The road, viewed from the writing-table window, was at times fairly lively. Nursemaids and children, bicyclists and others passed constantly to and fro. Stylish carriages also rolled by during the afternoon, and at intervals a little green omnibus went its way at a slow jog-trot. The detached villa residences on the other side of the road were, however, singularly lifeless. One day M. Zola remarked to me: ‘I have never seen a soul in those houses during all the months I have been here. They are occupied certainly, for the window blinds are pulled up every morning and lowered every evening, but I can never detect who does this; and I have never seen anybody leave the houses or enter them.’

At last one afternoon he told me that one of these villas had woke up, for on the previous day he had espied a lady in the garden watering some flowers.

Rather lower down the road there was a livelier house, one which had a balconied window, which was almost invariably open, and here servants and children were often to be seen. ‘That,’ said M. Zola, ‘is the one little corner of life and gaiety, amidst all the other silence and lack of life. Whenever I feel dull or worried I look over there.’

As a rule the Queen’s Hotel itself is, as I have already mentioned, a very quiet place; but now and again a wedding breakfast was given there. Broughams and landaus would then roll over the gravel sweep, and M. Zola and I would at times lean out of the windows and exchange opinions with respect to the bridal pair and the guests. What surprised and amused him, on one occasion when a wedding party came to the hotel, was to notice that all the coachmen of the carriages wore yellow flowers and favours; for in France yellow is not only associated with jealousy, but also with conjugal faithlessness.

‘If those flowers ware to be taken as an omen,’ said M. Zola to me, ‘that happy pair will soon be in the Divorce Court.’

During the latter part of his stay at Norwood, when the door between his bedroom and sitting-room remained open, one could see on a chest of drawers in the former apartment a pair of life-size porcelain cats, coloured a purplish maroon, with sparkling yellow glass eyes, and an abundance of fantastic yellow spots. These cats had been bought by him as a souvenir of England and English art, for he was much struck by their oddity. He had been offered others — for instance, white ones with little coloured landscapes printed all over their backs and sides — surely as idiotic an embellishment as any insane potter could devise — but although these had sorely tempted him he had finally decided in favour of the maroon and yellow abominations.

A little girl of mine, who found herself face to face with these cats one day in his room, was quite startled by them, and has since expressed the opinion that Sir John Tenniel ought to have seen them before he drew the Cheshire cat for ‘Alice in Wonderland.’ For my own part I can imagine the laughter and the jeers of M. Zola’s artistic friends when those choice specimens of British art are shown to them in Paris.

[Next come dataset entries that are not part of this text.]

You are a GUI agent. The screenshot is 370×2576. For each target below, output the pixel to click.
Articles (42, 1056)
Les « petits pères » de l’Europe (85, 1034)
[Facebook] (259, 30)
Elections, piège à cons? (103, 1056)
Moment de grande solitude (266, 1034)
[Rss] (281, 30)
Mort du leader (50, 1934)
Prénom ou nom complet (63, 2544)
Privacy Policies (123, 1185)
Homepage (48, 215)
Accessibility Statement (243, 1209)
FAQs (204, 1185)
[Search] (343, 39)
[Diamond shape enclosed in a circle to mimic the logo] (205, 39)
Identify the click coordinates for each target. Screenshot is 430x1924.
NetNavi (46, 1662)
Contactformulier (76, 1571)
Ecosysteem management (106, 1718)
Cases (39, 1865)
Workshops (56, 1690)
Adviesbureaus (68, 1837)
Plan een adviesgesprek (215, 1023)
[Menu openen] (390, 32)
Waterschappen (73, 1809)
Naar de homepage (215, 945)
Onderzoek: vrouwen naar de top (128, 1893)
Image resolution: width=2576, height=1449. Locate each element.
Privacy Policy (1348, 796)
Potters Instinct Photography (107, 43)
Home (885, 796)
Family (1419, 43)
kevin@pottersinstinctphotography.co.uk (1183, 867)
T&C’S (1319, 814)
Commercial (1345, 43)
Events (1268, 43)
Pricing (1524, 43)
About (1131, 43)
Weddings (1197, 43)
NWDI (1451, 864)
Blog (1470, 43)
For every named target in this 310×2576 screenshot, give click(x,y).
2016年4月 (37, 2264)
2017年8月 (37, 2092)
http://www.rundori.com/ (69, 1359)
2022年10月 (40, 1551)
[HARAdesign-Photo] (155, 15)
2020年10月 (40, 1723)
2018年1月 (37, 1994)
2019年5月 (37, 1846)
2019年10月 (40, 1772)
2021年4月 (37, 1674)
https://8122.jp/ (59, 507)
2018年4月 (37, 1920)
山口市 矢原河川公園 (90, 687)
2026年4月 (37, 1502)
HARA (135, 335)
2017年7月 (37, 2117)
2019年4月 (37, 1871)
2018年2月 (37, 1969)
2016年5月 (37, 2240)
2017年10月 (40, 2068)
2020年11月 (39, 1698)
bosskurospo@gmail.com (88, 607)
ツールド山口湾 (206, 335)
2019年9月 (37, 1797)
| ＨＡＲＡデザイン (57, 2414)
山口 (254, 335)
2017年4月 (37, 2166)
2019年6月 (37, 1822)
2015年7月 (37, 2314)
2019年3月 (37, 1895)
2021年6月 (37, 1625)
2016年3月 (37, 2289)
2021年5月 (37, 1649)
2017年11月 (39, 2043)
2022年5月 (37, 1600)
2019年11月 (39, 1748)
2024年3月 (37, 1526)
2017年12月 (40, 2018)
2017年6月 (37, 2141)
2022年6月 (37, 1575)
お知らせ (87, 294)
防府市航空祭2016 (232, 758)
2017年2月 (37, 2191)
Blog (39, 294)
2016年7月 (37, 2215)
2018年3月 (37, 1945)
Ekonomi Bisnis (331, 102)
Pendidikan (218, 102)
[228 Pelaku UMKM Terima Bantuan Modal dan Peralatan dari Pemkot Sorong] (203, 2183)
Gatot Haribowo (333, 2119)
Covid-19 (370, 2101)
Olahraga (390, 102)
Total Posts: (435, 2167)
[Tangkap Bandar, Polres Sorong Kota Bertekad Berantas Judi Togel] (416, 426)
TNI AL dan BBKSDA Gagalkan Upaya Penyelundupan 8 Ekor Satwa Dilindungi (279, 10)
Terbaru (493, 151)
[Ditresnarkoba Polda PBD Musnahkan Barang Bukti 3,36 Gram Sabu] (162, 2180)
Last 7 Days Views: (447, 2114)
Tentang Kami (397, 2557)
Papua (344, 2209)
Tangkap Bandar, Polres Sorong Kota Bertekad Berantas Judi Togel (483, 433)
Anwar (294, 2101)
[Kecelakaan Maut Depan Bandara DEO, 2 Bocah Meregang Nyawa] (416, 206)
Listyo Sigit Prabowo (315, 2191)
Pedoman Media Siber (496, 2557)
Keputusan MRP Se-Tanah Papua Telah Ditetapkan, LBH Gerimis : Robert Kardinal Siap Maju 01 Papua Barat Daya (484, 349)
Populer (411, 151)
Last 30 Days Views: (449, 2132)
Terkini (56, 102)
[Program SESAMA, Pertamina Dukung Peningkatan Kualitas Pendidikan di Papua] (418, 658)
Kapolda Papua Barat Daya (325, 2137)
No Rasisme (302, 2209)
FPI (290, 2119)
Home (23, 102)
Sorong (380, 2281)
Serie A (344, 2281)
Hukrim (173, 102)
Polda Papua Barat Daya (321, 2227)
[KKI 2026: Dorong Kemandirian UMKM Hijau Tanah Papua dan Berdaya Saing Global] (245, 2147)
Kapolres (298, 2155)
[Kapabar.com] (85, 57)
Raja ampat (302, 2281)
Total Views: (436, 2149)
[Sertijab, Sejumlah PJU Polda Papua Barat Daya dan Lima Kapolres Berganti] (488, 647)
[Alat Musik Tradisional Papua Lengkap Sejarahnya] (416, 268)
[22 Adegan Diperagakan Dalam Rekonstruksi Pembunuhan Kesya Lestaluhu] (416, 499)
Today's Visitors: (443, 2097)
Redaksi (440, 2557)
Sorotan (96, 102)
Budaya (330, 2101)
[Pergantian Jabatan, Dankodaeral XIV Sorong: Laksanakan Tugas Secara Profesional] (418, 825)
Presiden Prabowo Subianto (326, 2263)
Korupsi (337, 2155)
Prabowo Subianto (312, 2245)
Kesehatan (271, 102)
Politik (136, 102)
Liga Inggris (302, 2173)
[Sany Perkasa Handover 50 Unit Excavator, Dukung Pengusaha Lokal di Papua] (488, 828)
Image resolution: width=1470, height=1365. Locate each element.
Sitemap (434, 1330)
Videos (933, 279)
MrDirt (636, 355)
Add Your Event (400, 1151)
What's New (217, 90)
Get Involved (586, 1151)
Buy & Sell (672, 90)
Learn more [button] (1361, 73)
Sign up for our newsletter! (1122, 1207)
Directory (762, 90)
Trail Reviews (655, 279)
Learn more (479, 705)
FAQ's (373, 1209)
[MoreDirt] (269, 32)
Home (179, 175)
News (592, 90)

At intervals during his long sojourn at the Queen’s Hotel M. Zola received a few brief visits from French friends, chiefly literary men and politicians, whose names need not be mentioned, but who have identified themselves with the cause of Revision. At times these gentlemen found themselves in London on other matters, and profited by the opportunity to run down to Norwood. On other occasions they made the journey from France for the especial purpose of quieting M. Zola’s impatience, and telling him that he must not yet think of returning home. Again, M. Fasquelle, the French publisher, came over four or five times, now on business and now in a friendly way.

I think that during the seven or eight months that M. Zola stayed at the
Queen’s Hotel, he received altogether some ten visits from compatriots,
which visits were often of only an hour or two’s duration. Thus, Mme.
Zola having returned to France, he was frequently very much alone.

During the last months of his exile my wife fell seriously ill, and I could not then go so often to Norwood. Afterwards ague caught me in its grip, and my visits ceased for two or three successive weeks. All I could do in an emergency was to place my eldest daughter or my son at M. Zola’s disposal.